Месма

22
18
20
22
24
26
28
30

Галя сняла с плеч чёрный плащ, сбросила его на руки Марии Андреевне, стянула с рук чёрные облегающие перчатки. На белых крупных пальцах ее блеснули длинные тёмно-красные ногти.

— Я ведь телеграмму вашу неделю назад как получила, — грустно заметила она, присаживаясь к столу. — Ну… пока билет достала, пока собралась, то да сё… Вот только сейчас и приехала. Даже на опознание вот… видите, не успела.

— Ну и ладно! — махнула рукой соседка. — И не надо тебе, родимая. Негоже тебе мать такой видеть, в морге ее опознавать. Я ее там опознавала…Ужасно это, Галочка…А для тебя Тонечка пускай останется пригожей, да ладной. И хорошо, что ты к ней не успела. Мы вот тут ее похоронили по-христиански, всё как положено, справили, в церкву сходили, молебен за упокой души рабы Божьей Антонины заказали… А ты вот, миленькая, на могилку теперь сходишь, цветочков ей принесёшь, да помолишься за душеньку ее грешную… вот и ладно будет!

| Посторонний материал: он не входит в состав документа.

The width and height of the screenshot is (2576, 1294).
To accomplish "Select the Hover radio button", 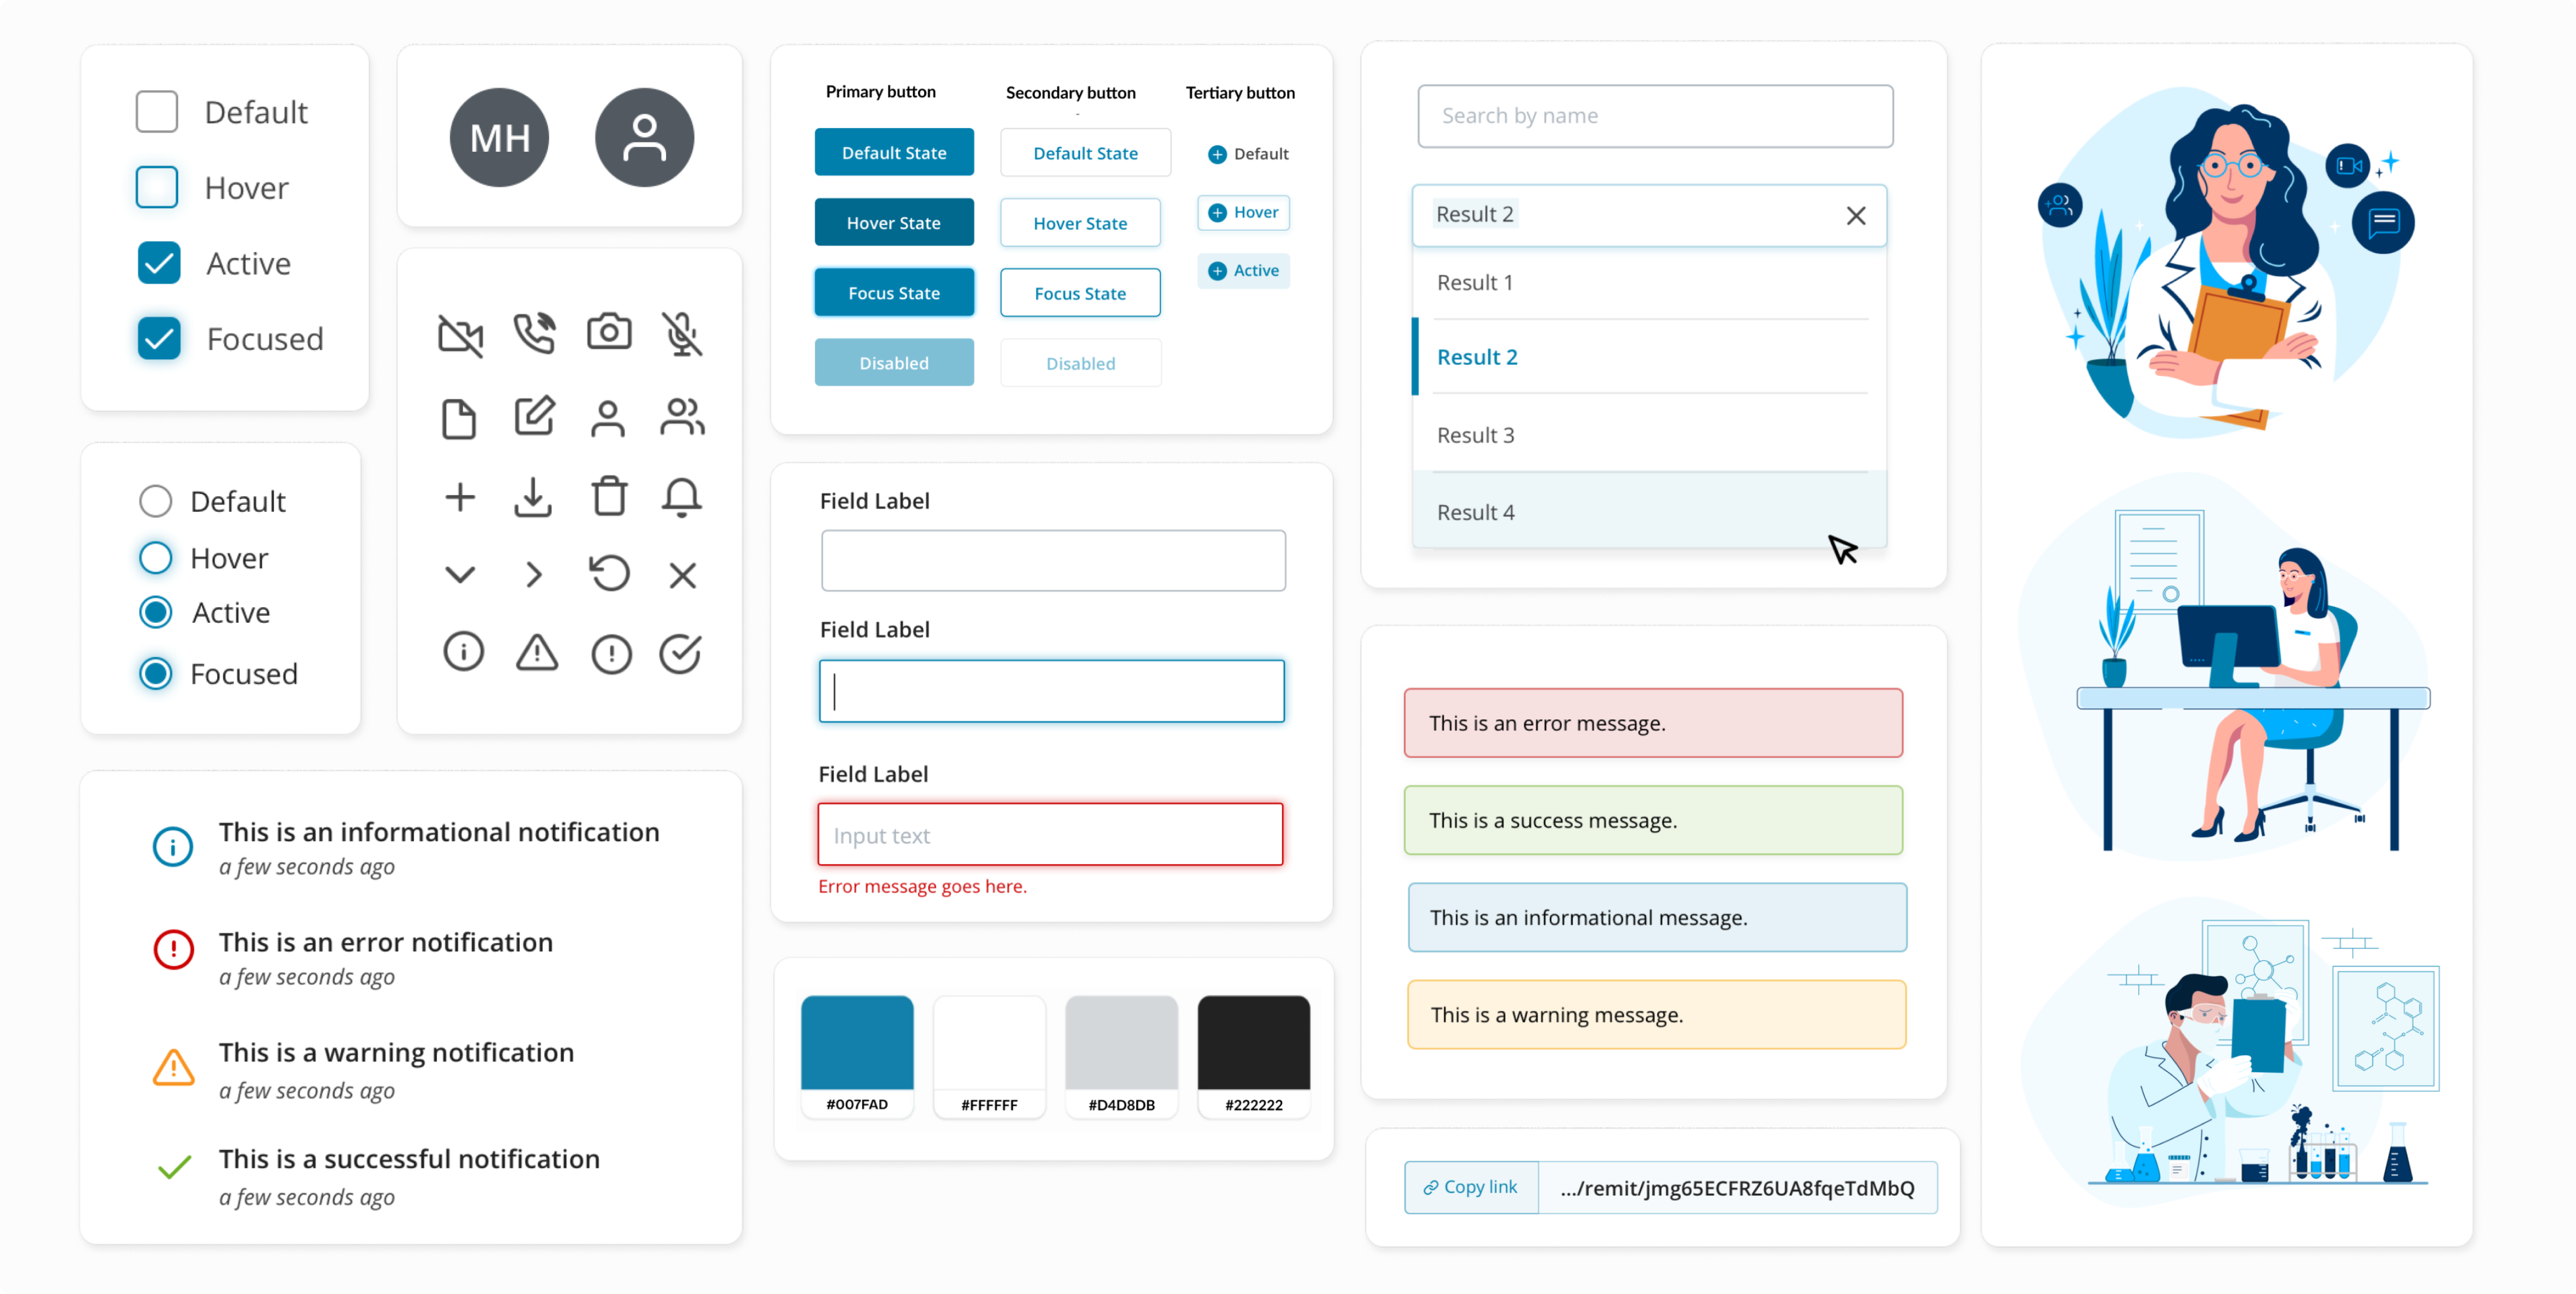I will click(156, 558).
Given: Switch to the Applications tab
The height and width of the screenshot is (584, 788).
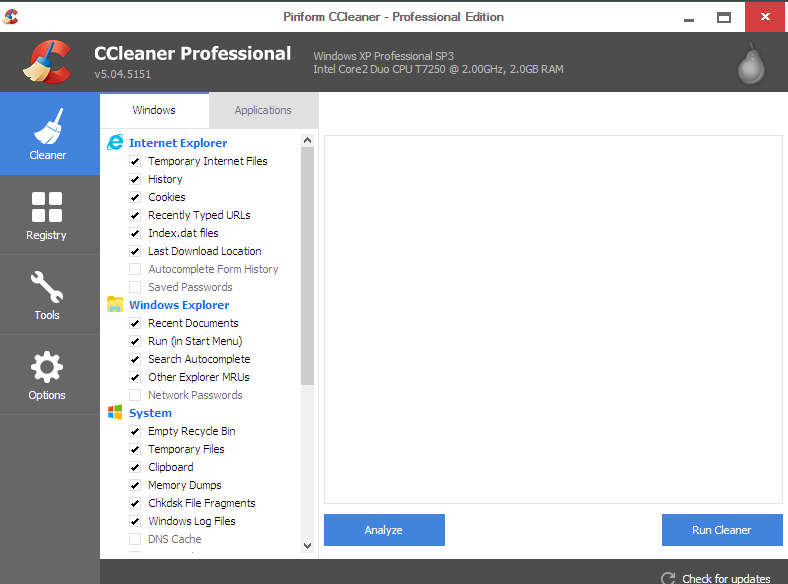Looking at the screenshot, I should [x=263, y=110].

— Спасибо вам, тётя Маруся… огромное спасибо! Что бы я без вас делала…

— Да будет тебе! Мы-то с матушкой твоей душа в душу жили, сама знаешь. Вот только…

— Что вы, тётя Маруся? — участливо спросила Галя.

— Не уследила я за нею. Не усмотрела! — плачущим голосом проговорила соседка. — Раньше, бывало, каждый день мы с нею виделись: то она ко мне, то я к ней… А тут, как назло — неделю ее не видала! Как она, чем жила, о чём думала? Как на грех, дела всякие разом навалились, днями крутилась, как белка в колесе! Вот и не уследила за матушкой твоей! А она тосковала очень… Всё вас с Владиком ждала… Где, говорит, мои детки милые, не едут и не едут, а ведь обещались. И мне про то всё говорила, да жалилась… а я-то дура крепколобая, всё отмахивалась — мол, обещали, так жди себе, приедут…А она-то, бедненькая, умолкала и уходила к себе грусть-тоску свою мыкать… Кто ж знал-то, что вот так всё обернётся! Ох, вот горе-то какое приключилось, горе-горюшко лютое!..

И Мария Андреевна заплакала. Смущённый Сергей Петрович только пробормотал себе под нос:

— Да полно тебе, мать… ты-то что могла сделать? Чужая душа — потёмки. И нечего теперь себя винить: знали б, где упасть, соломки бы постелили. Чего уж теперь…

И он беспомощно взглянул на Галю.

Галя успокаивающе положила свою округлую крупную ладонь на склонённую голову плачущей соседки.

— Ну что вы, тётя Маруся! — растроганно сказала она. — Полно вам себя винить. Тут только я могу быть виновата — мне не следовало уезжать из города. Надо было оставаться в Краснооктябрьске.

— Да полно тебе, милая! — враз подняла голову Мария Андреевна. — Что ж, тебе и учиться не надо было, что ли? Неужто здесь, в дыре-то нашей век вековать! Всё правильно ты делала — жизнь есть жизнь, и у каждого она своя. А не уехала бы ты, так и Владика свово никогда бы не встретила! Парень-то какой, ведь золото, а не парень! Как там у вас с ним, всё нормально, не ссоритесь, не ругаетесь?

— Нет, тётя Маруся, — многозначительно улыбнулась Галя, — не ссоримся. У нас с ним любовь и полное взаимопонимание.

— Ну и слава Богу!..А теперь давай ужинать! Всё у меня готово…

— Да что вы, тётя Маруся! Я ведь так, на минутку зашла…

— Перестань, Галка! Ты небось не куда-нибудь, а домой приехала! Вот нет с нами больше Тонечки, так я теперь тебя привечать буду! Чай, ты нам с Петровичем-то с детства как родная…

Галя поняла, что возражать бесполезно, да и не хотелось возражать. Тем более, что тётя Маруся всегда готовила отменно.

После ужина Мария Андреевна сказала:

— Галочка… ты на кладбище-то завтра поедешь?